(Oil Price) – Chevron is betting on the multi-billion acquisition of Hess Corp to boost its assets with high-quality Guyana acreage where billions of barrels of oil equivalent have been discovered.
Chevron’s reserves replacement ratio has dropped in recent years and its oil and gas reserves have now declined to the lowest level in at least a decade, according to a Reuters analysis.
The falling reserves and the reserves replacement ratio (RRR) at below 100% make the proposed acquisition of Hess key to boosting Chevron’s asset base and RRR in the short term.
On the Q4 earnings call at the end of last month, Chevron said that its reserves replacement ratio (RRR) was -4% for 2024, with the largest reductions in proved reserves coming from production and the sale of oil sands and shale and tight assets in Canada. Additions to reserves were mainly from extensions and discoveries in the Permian and DJ Basins.
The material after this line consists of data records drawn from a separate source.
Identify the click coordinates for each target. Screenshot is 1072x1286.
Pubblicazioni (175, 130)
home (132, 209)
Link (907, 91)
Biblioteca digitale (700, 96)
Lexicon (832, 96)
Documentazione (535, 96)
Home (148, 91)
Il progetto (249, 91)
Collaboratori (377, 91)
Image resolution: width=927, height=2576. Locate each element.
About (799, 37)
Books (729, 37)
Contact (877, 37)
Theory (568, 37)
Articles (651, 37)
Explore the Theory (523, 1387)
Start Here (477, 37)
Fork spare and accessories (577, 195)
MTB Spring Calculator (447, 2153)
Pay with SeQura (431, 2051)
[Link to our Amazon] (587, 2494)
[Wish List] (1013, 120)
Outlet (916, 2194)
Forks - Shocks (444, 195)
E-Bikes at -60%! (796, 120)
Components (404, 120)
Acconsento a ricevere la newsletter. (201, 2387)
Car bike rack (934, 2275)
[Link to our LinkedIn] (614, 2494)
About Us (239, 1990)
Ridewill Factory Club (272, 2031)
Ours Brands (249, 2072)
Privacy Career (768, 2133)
Excluding impacts from asset sales and acquisitions, organic reserves replacement ratio was 45%, Chevron said, reminding investors that reserves associated with shale development are limited to a five-year planning and execution period per SEC regulations.
During the past 10-year period, Chevron’s reserves replacement ratio was 88%, it said.
The ratio below 100% means that Chevron is depleting reserves faster than it can replace them.
The $53-billion acquisition of Hess would help increase the reserves and the RRR thanks to Hess’s 30% stake in the Stabroek block offshore Guyana where the operator Exxon has found more than 11 billion barrels of oil equivalent resources.
However, the deal has yet to clear several milestones before closing. The most important – and potentially most problematic – is the arbitration that Exxon and CNOOC, the third partner in Guyana’s prolific block, are seeking with Chevron over the proposed acquisition of Hess.
Exxon and China’s CNOOC claim that their current partnership terms with Hess Corp in the Stabroek Block give them the right of first refusal to the acquisition of Hess’s stake.